Cost optimization and futurism have ruined the most mundane objects of our lives. Kitchen stoves, for example, are now often produced with a touch surface. This saves costs and the marketing people sell it as innovative. But a surface that becomes unusable after contact with water is safer almost anywhere than near a simmering pasta pot. So I recently bought a stove with rotary controls. The marketing promised here that the model would be suitable for older people. I’m 42 and already staring into the abyss of finitude.
The eternity of objects is of course an illusion, but a beautiful one – and it is a business model: people freeze their bodies. They buy watches for generations (“One never owns a Patek Philippe”) and newly issued Leica film cameras, because these objects conceal their own impending decay. Every cheap lamp used to meet this requirement, effortlessly.

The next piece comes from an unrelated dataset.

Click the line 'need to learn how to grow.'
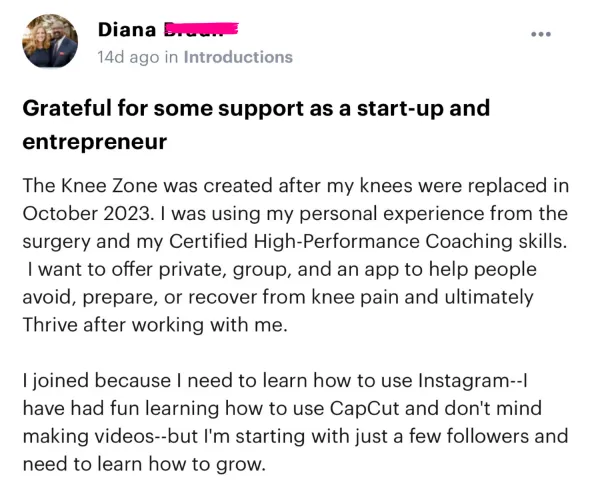This screenshot has width=600, height=492. pos(144,464)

So my LED bulb dies as soon as you turn it on. And yet this transience has meanwhile upgraded them: That’s how it is with scarce goods. I only turn them on when I have no other choice. I read somewhere that such an LED doesn’t give up with a “whistle” at some point, but only slowly gets darker. Sometimes the color of the light changes slowly. So I eye my little lamp and ask myself: Wasn’t that even brighter just now? And the light a Kelvin warmer? Another creeping development, I’m a frog again.
Out of concern, I sometimes prefer to use Aunt Ulla’s lamp instead, the one with the hissing halogen bulb, this little man-made sun with a socket. You can change the man-made sun – and it gets nice and warm too.
And thanks to eco-rage, the energy balance doesn’t matter at all for at least a week.